▶ **INSTRUCTIONS TO FOLLOW**: From the listing below, retype exactly the line holding "Task: Tap the battery status icon", the line holding "The height and", and the lines between them; skip everything else.
━━━ PROVIDED RECORDS
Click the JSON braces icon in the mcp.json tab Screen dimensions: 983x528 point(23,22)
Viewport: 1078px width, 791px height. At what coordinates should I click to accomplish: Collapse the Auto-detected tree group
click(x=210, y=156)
━━━━━━
━━━ PROVIDED RECORDS
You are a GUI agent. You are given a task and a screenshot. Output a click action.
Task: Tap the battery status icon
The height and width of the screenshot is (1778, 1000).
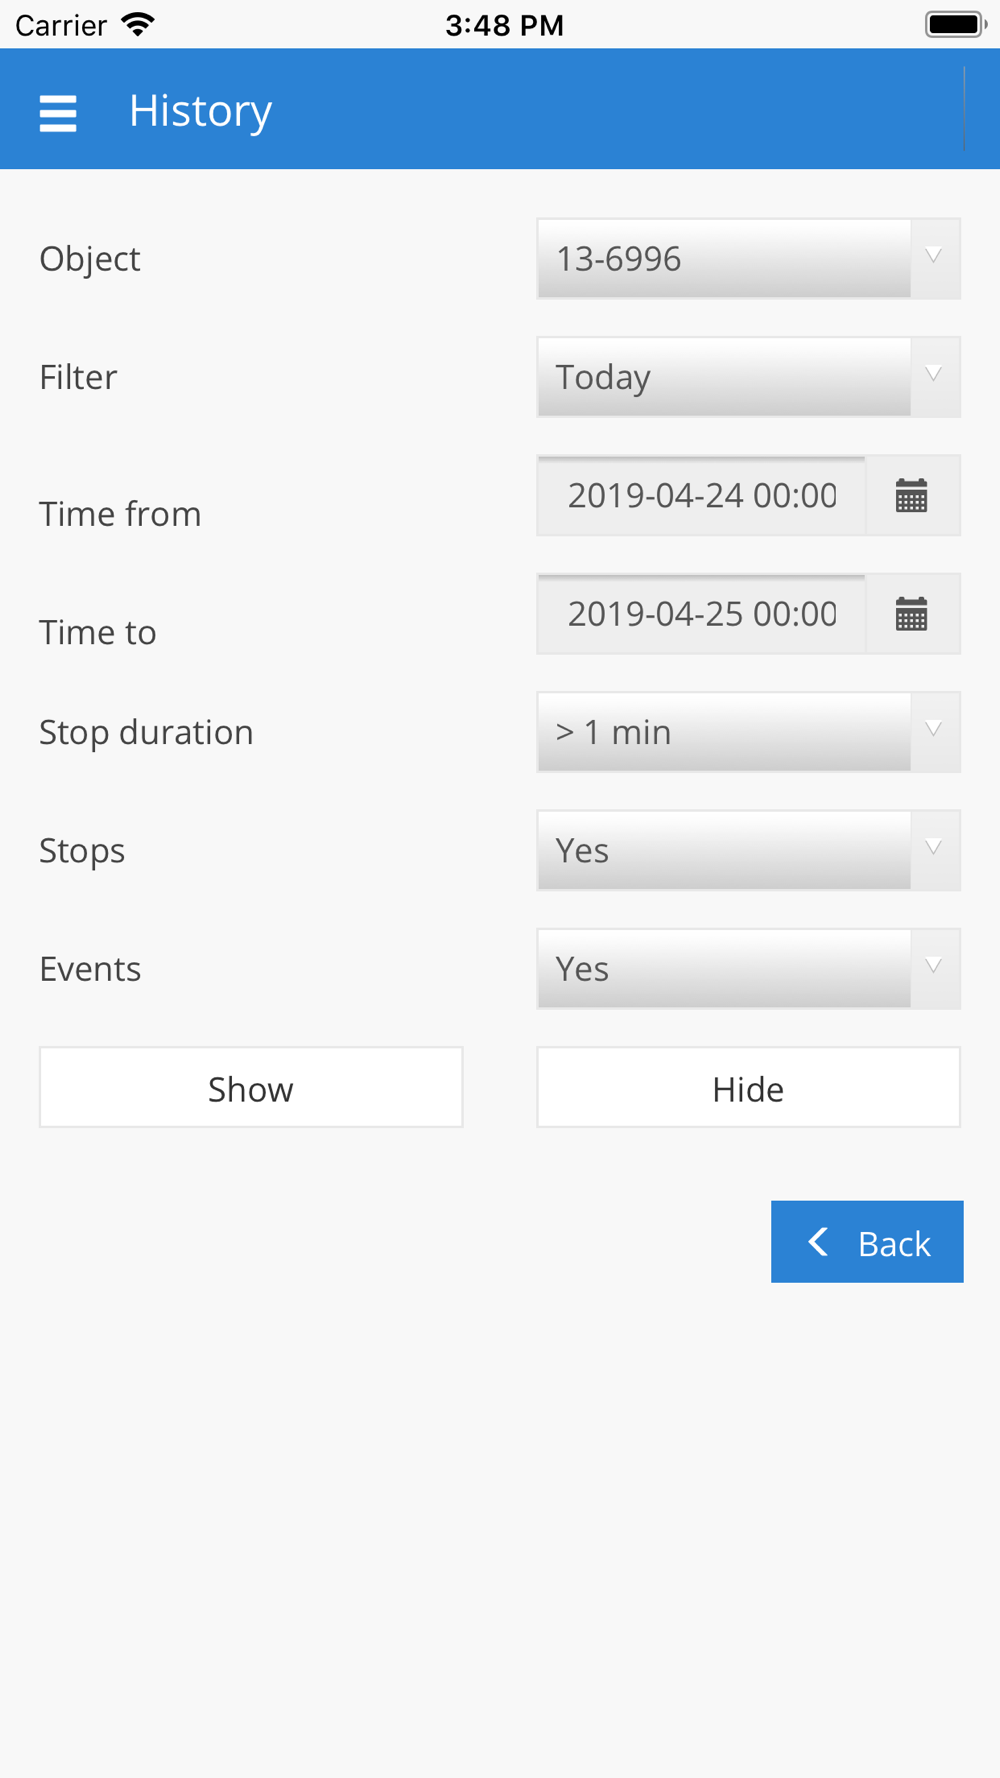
━━━━━━
▶ **ANSWER FOR THIS EXERCISE**:
Task: Tap the battery status icon
The height and width of the screenshot is (1778, 1000).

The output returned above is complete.